● **Exercise requirements**
Reproduce all records verbatim.

● **Input data**
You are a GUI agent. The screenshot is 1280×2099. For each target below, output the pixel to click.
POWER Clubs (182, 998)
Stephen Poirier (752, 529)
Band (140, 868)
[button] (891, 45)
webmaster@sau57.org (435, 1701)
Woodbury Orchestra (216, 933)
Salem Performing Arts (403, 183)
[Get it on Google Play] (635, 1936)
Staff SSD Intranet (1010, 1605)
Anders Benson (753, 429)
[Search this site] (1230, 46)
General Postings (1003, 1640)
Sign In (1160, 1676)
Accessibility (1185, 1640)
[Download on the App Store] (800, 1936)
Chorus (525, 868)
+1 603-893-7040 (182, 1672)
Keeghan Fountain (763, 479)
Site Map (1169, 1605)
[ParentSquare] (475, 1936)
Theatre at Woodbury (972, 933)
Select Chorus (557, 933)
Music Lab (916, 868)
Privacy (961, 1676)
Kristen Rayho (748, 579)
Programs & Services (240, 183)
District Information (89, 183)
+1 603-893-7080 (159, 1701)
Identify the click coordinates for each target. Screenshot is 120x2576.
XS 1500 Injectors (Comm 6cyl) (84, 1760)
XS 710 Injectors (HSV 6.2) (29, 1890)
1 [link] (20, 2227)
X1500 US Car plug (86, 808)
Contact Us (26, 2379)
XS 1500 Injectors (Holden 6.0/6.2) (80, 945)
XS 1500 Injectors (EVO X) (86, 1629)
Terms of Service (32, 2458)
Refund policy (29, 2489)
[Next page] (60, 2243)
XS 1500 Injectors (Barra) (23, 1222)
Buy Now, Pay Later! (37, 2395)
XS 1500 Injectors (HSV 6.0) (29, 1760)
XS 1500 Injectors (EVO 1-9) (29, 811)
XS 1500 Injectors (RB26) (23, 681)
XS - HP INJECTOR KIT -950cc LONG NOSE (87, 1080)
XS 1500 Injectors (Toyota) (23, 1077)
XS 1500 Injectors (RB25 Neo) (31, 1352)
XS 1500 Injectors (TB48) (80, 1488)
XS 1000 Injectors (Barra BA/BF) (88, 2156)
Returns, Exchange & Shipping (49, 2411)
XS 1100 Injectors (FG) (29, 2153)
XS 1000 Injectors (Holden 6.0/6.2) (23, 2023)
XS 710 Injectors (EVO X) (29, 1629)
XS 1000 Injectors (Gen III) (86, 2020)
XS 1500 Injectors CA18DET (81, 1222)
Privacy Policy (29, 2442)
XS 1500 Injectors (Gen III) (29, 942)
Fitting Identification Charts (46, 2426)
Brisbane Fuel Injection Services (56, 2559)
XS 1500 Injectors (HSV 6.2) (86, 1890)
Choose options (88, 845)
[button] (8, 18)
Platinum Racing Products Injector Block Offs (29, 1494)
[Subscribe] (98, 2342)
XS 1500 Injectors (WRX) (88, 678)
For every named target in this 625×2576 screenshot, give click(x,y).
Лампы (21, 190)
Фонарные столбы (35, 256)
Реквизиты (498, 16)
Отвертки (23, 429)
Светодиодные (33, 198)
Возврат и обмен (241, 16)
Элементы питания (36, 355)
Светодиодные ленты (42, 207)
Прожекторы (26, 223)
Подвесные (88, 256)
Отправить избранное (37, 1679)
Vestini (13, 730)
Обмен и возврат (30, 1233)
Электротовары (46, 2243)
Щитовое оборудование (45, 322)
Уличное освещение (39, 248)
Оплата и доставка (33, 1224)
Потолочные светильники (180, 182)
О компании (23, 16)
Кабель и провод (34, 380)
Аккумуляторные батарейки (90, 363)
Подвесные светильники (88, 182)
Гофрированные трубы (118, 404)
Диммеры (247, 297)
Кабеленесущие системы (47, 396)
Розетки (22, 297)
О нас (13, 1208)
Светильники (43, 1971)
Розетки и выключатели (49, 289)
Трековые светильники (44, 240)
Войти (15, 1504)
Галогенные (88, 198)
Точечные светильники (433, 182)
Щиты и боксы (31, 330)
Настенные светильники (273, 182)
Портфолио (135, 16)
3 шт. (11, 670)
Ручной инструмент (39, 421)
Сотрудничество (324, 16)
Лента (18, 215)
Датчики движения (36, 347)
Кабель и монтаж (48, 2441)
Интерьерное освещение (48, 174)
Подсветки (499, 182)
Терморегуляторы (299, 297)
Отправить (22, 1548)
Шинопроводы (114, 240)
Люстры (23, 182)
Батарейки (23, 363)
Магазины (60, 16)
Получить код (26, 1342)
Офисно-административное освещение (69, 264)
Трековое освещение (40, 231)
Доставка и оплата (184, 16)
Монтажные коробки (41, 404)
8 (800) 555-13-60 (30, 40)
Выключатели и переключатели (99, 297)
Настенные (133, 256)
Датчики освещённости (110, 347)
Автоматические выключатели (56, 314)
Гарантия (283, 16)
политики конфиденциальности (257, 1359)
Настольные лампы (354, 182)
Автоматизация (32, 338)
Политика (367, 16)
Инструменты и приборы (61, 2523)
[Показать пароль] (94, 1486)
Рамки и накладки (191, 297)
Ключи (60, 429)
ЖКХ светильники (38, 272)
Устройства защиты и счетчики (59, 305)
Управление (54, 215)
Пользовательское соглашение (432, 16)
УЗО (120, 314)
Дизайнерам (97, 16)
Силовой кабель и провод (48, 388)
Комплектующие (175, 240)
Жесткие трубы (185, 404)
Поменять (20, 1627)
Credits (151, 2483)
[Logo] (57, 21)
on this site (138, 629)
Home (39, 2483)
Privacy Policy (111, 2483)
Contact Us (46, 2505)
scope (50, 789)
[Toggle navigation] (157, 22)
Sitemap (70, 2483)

● **Your response**
You are a GUI agent. The screenshot is 1280×2099. For each target below, output the pixel to click.
POWER Clubs (182, 998)
Stephen Poirier (752, 529)
Band (140, 868)
[button] (891, 45)
webmaster@sau57.org (435, 1701)
Woodbury Orchestra (216, 933)
Salem Performing Arts (403, 183)
[Get it on Google Play] (635, 1936)
Staff SSD Intranet (1010, 1605)
Anders Benson (753, 429)
[Search this site] (1230, 46)
General Postings (1003, 1640)
Sign In (1160, 1676)
Accessibility (1185, 1640)
[Download on the App Store] (800, 1936)
Chorus (525, 868)
+1 603-893-7040 (182, 1672)
Keeghan Fountain (763, 479)
Site Map (1169, 1605)
[ParentSquare] (475, 1936)
Theatre at Woodbury (972, 933)
Select Chorus (557, 933)
Music Lab (916, 868)
Privacy (961, 1676)
Kristen Rayho (748, 579)
Programs & Services (240, 183)
District Information (89, 183)
+1 603-893-7080 (159, 1701)
Identify the click coordinates for each target. Screenshot is 120x2576.
XS 1500 Injectors (Comm 6cyl) (84, 1760)
XS 710 Injectors (HSV 6.2) (29, 1890)
1 [link] (20, 2227)
X1500 US Car plug (86, 808)
Contact Us (26, 2379)
XS 1500 Injectors (Holden 6.0/6.2) (80, 945)
XS 1500 Injectors (EVO X) (86, 1629)
Terms of Service (32, 2458)
Refund policy (29, 2489)
[Next page] (60, 2243)
XS 1500 Injectors (Barra) (23, 1222)
Buy Now, Pay Later! (37, 2395)
XS 1500 Injectors (HSV 6.0) (29, 1760)
XS 1500 Injectors (EVO 1-9) (29, 811)
XS 1500 Injectors (RB26) (23, 681)
XS - HP INJECTOR KIT -950cc LONG NOSE (87, 1080)
XS 1500 Injectors (Toyota) (23, 1077)
XS 1500 Injectors (RB25 Neo) (31, 1352)
XS 1500 Injectors (TB48) (80, 1488)
XS 1000 Injectors (Barra BA/BF) (88, 2156)
Returns, Exchange & Shipping (49, 2411)
XS 1100 Injectors (FG) (29, 2153)
XS 1000 Injectors (Holden 6.0/6.2) (23, 2023)
XS 710 Injectors (EVO X) (29, 1629)
XS 1000 Injectors (Gen III) (86, 2020)
XS 1500 Injectors CA18DET (81, 1222)
Privacy Policy (29, 2442)
XS 1500 Injectors (Gen III) (29, 942)
Fitting Identification Charts (46, 2426)
Brisbane Fuel Injection Services (56, 2559)
XS 1500 Injectors (HSV 6.2) (86, 1890)
Choose options (88, 845)
[button] (8, 18)
Platinum Racing Products Injector Block Offs (29, 1494)
[Subscribe] (98, 2342)
XS 1500 Injectors (WRX) (88, 678)
For every named target in this 625×2576 screenshot, give click(x,y).
Лампы (21, 190)
Фонарные столбы (35, 256)
Реквизиты (498, 16)
Отвертки (23, 429)
Светодиодные (33, 198)
Возврат и обмен (241, 16)
Элементы питания (36, 355)
Светодиодные ленты (42, 207)
Прожекторы (26, 223)
Подвесные (88, 256)
Отправить избранное (37, 1679)
Vestini (13, 730)
Обмен и возврат (30, 1233)
Электротовары (46, 2243)
Щитовое оборудование (45, 322)
Уличное освещение (39, 248)
Оплата и доставка (33, 1224)
Потолочные светильники (180, 182)
О компании (23, 16)
Кабель и провод (34, 380)
Аккумуляторные батарейки (90, 363)
Подвесные светильники (88, 182)
Гофрированные трубы (118, 404)
Диммеры (247, 297)
Кабеленесущие системы (47, 396)
Розетки (22, 297)
О нас (13, 1208)
Светильники (43, 1971)
Розетки и выключатели (49, 289)
Трековые светильники (44, 240)
Войти (15, 1504)
Галогенные (88, 198)
Точечные светильники (433, 182)
Щиты и боксы (31, 330)
Настенные светильники (273, 182)
Портфолио (135, 16)
3 шт. (11, 670)
Ручной инструмент (39, 421)
Сотрудничество (324, 16)
Лента (18, 215)
Датчики движения (36, 347)
Кабель и монтаж (48, 2441)
Интерьерное освещение (48, 174)
Подсветки (499, 182)
Терморегуляторы (299, 297)
Отправить (22, 1548)
Шинопроводы (114, 240)
Люстры (23, 182)
Батарейки (23, 363)
Магазины (60, 16)
Получить код (26, 1342)
Офисно-административное освещение (69, 264)
Трековое освещение (40, 231)
Доставка и оплата (184, 16)
Монтажные коробки (41, 404)
8 (800) 555-13-60 (30, 40)
Выключатели и переключатели (99, 297)
Настенные (133, 256)
Датчики освещённости (110, 347)
Автоматические выключатели (56, 314)
Гарантия (283, 16)
политики конфиденциальности (257, 1359)
Настольные лампы (354, 182)
Автоматизация (32, 338)
Политика (367, 16)
Инструменты и приборы (61, 2523)
[Показать пароль] (94, 1486)
Рамки и накладки (191, 297)
Ключи (60, 429)
ЖКХ светильники (38, 272)
Устройства защиты и счетчики (59, 305)
Управление (54, 215)
Пользовательское соглашение (432, 16)
УЗО (120, 314)
Дизайнерам (97, 16)
Силовой кабель и провод (48, 388)
Комплектующие (175, 240)
Жесткие трубы (185, 404)
Поменять (20, 1627)
Credits (151, 2483)
[Logo] (57, 21)
on this site (138, 629)
Home (39, 2483)
Privacy Policy (111, 2483)
Contact Us (46, 2505)
scope (50, 789)
[Toggle navigation] (157, 22)
Sitemap (70, 2483)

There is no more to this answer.